# Phrag Giganteum



## Gilda (Jun 20, 2009)

I recently aquired this one in spike. The first bloom was the all green bloom, as you can see the second bloom has a dark pouch. Temperature difference is all I can figure. So would that be warm =green bloom, cool =dark pouch ?? OR could it be the repot it got ?


----------



## SlipperFan (Jun 20, 2009)

Just gorgeous. I do know that cooler temperatures make a difference in the color depth on Phrags -- that would be my guess.


----------



## John M (Jun 20, 2009)

Beautiful! Cooler temps = more saturated colours in Phrags. Also, the repotting will mean that the pH of the mix was changed and pH affects nutrient take-up and colour.

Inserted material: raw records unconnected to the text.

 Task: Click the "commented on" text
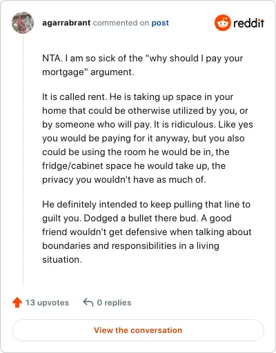[x=121, y=23]
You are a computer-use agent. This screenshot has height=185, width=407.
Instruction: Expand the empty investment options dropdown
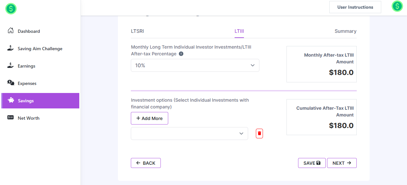point(189,134)
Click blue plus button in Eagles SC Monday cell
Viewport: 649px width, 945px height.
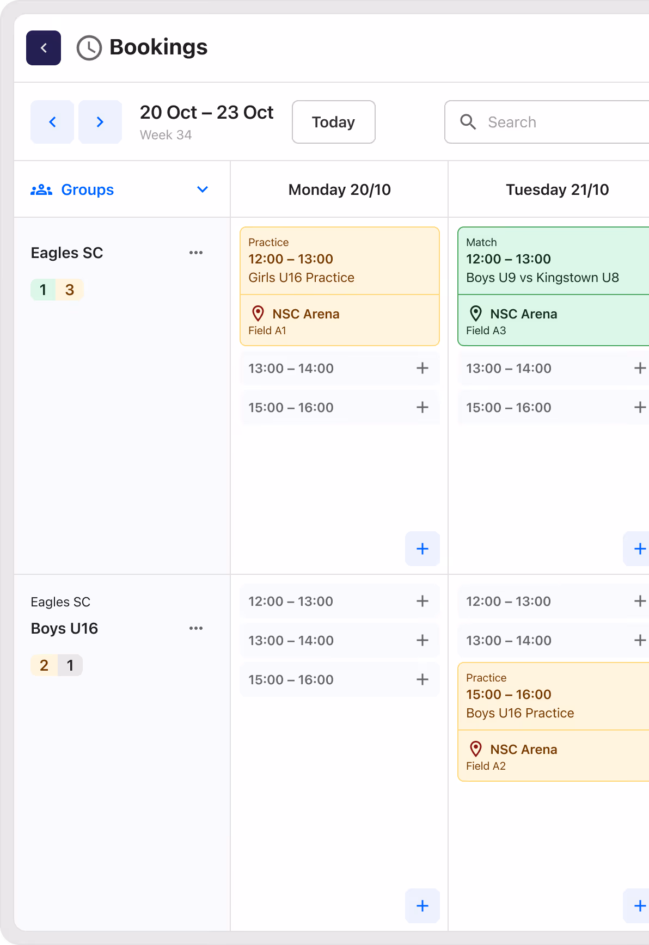pos(423,549)
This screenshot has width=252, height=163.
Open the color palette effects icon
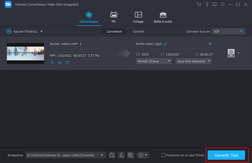[x=67, y=62]
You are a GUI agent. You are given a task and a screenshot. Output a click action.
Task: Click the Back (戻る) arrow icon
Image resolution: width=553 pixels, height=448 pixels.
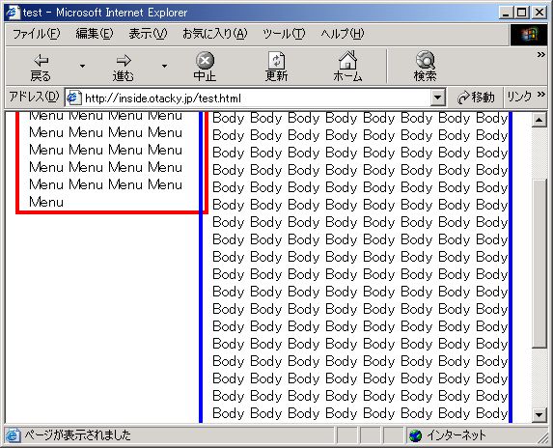click(41, 60)
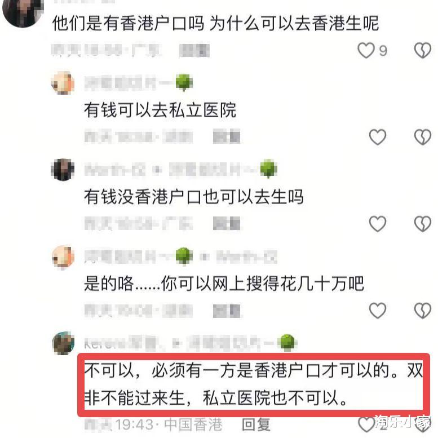Dislike the reply 是的咯 你可以网上搜
Viewport: 438px width, 438px height.
click(x=422, y=311)
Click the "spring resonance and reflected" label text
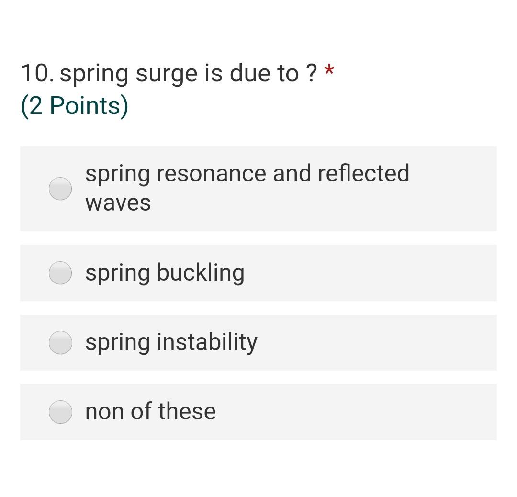Image resolution: width=517 pixels, height=497 pixels. click(x=247, y=173)
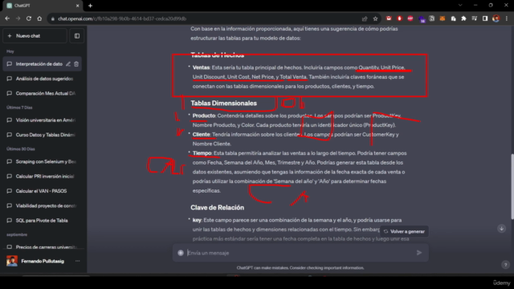Click the scroll-to-bottom arrow button
The height and width of the screenshot is (289, 514).
coord(501,228)
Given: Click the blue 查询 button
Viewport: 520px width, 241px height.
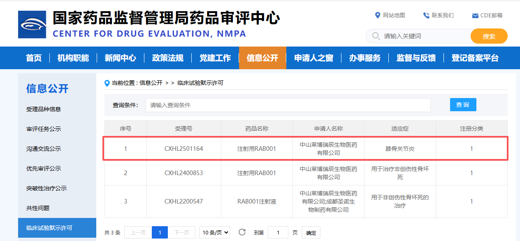Looking at the screenshot, I should click(x=463, y=105).
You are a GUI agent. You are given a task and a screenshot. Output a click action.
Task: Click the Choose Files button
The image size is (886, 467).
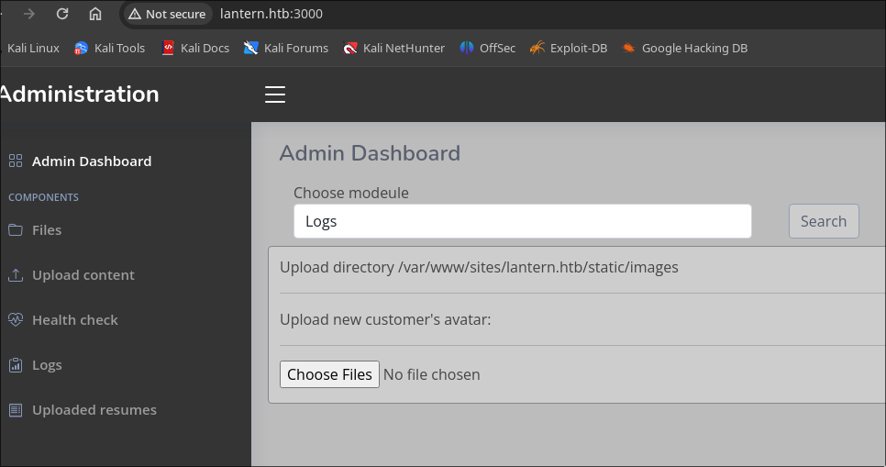point(329,374)
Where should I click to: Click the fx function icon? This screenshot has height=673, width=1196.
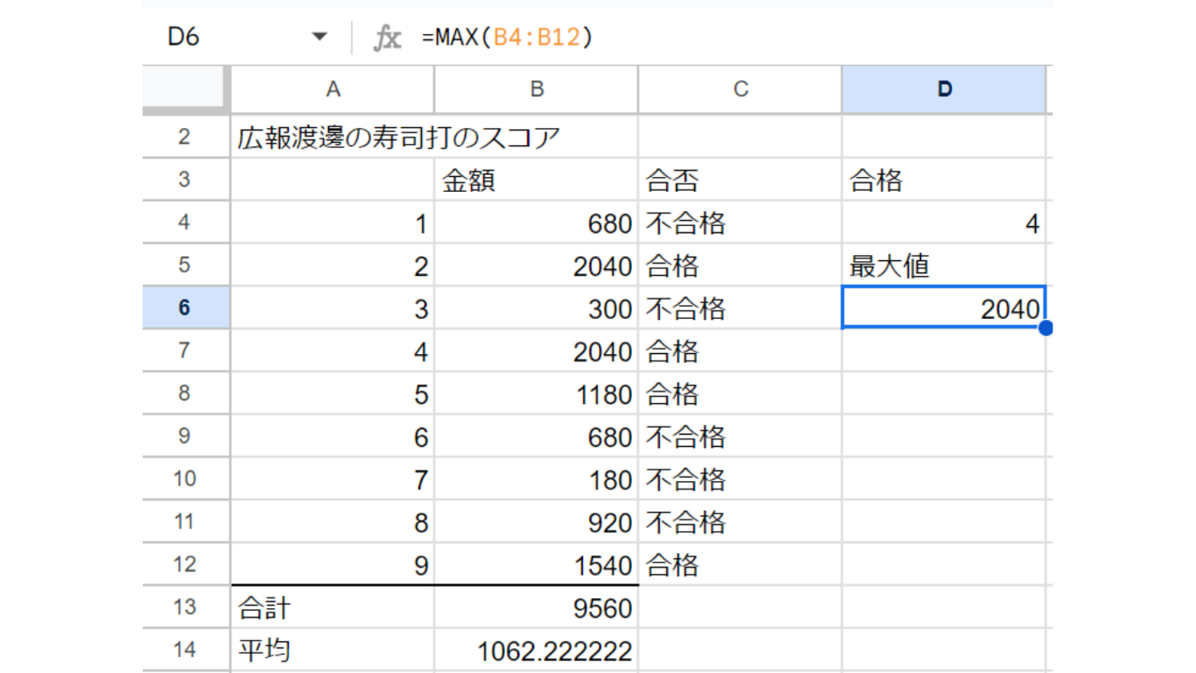387,37
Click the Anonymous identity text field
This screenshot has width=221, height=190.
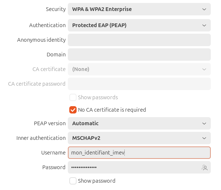point(139,40)
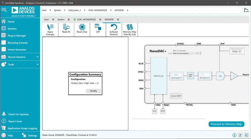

It really would've been best for the plant if you'd waited until after blooming to repot; but, if it's strong, you'll probably not see any problems anyway. However, if the reason you repotted was because it had poor roots, then the flower spike shoud've been cut when you added to it's stress by repotting.


----------



## KyushuCalanthe (Jun 20, 2009)

Sounds like Cyp flowers as well - C. reginae in particular with its late flowering is pale in hot years and dark during the cool ones. Great flower BTW! I'm not a big green flowered Phrag person, but these guys with those outrageous petals are irresistable!


----------



## Gilda (Jun 20, 2009)

John M said:


> Beautiful! Cooler temps = more saturated colours in Phrags. Also, the repotting will mean that the pH of the mix was changed and pH affects nutrient take-up and colour. It really would've been best for the plant if you'd waited until after blooming to repot; but, if it's strong, you'll probably not see any problems anyway. However, if the reason you repotted was because it had poor roots, then the flower spike shoud've been cut when you added to it's stress by repotting.




Thanks all ! The roots were good, but it had dead roots of moss or a fern all through it (black and cobwebby looking) and it looked like the roots were suffocating. The crown and growths were way out of the pot, too. Phrags I repot in spike or bloom usually never skip a beat. I didn't want to leave it in that mess.


----------



## Phrag-Plus (Jun 20, 2009)

Very nice flowers!
It is true than Phragmipedium are easy to repot even whne they are in bloom, but not the caudatum alliance and somes hybrids like this one. They are a little bit more tricky. If I was you, I'll wait without over water it or I'll cut off the spike before to repot them. It will be better for the plant to keep all it's energy in roots growths.


----------



## Gilda (Jun 20, 2009)

Phrag-Plus said:


> Very nice flowers!
> It is true than Phragmipedium are easy to repot even whne they are in bloom, but not the caudatum alliance and somes hybrids like this one. They are a little bit more tricky. If I was you, I'll wait without over water it or I'll cut off the spike before to repot them. It will be better for the plant to keep all it's energy in roots growths.



Thank you Jean-Pierre & John M for the good advice. I will be very careful with my watering.


----------



## paphjoint (Jun 21, 2009)

Wonderful !!


----------



## JeanLux (Jun 21, 2009)

yes, very, very nice large blooms!!! Jean


----------



## P-chan (Jun 21, 2009)

It's beautiful, regardless. :clap:


----------



## NYEric (Jun 21, 2009)

She repotted it because she's a major stockholder in the 'Barko' industry! :evil:


----------



## Gilda (Jun 21, 2009)

NYEric said:


> She repotted it because she's a major stockholder in the 'Barko' industry! :evil:



Hey, I'm not a major stockholder..I am the President and CEO !!!oke:


----------



## biothanasis (Jun 21, 2009)

Lovely plant and flowers Gilda...:clap:


----------



## SlipperKing (Jun 22, 2009)

Beautiful Gilda, what a great buy.


----------



## CodPaph (Jun 24, 2009)

very very nice


----------



## Grandma M (Jun 28, 2009)

That is so beautiful, Gilda. I love those long petals. Mine is starting to bloom again. Last year it had 5 flowers, at the present time it has 3 open and I can see another bud almost ready to unfurl. I'm hoping for 5 again this year. The longest petal is now just over 20". What is the length of your petals?

Marilyn


----------